*About this exercise*. Only the lines from the one containing "Given: Open response" to the end of the data should be copied, exactly and without pictures.

*Exercise inputs*.

———

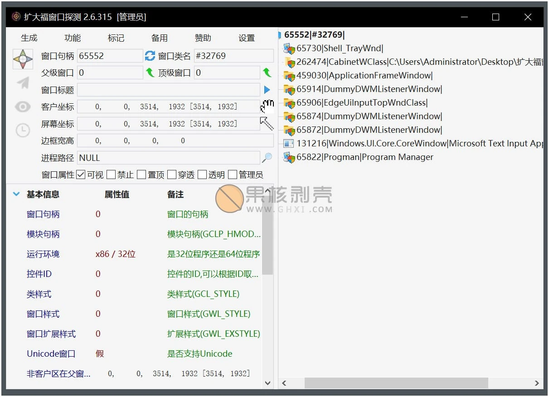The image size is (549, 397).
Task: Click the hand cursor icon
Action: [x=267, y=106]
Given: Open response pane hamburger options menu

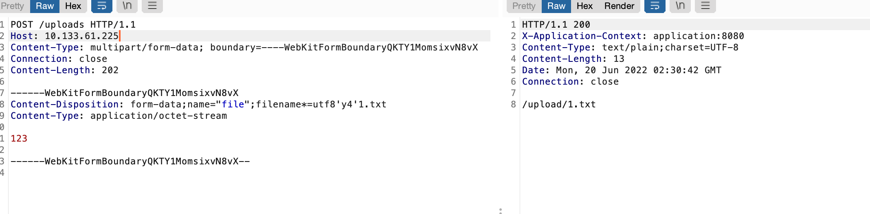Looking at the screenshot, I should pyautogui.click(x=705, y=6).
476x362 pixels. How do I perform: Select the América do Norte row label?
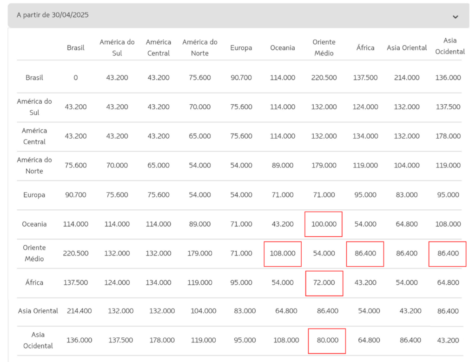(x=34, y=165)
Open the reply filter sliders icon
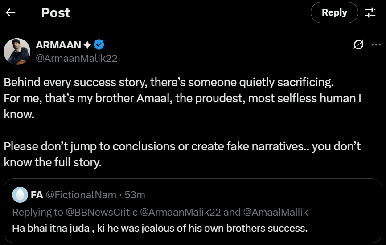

———

*Solution below*.
Given: Open response pane hamburger options menu

Looking at the screenshot, I should pyautogui.click(x=705, y=6).
476x362 pixels. How do I perform: Select the América do Norte row label?
(x=34, y=165)
Open the reply filter sliders icon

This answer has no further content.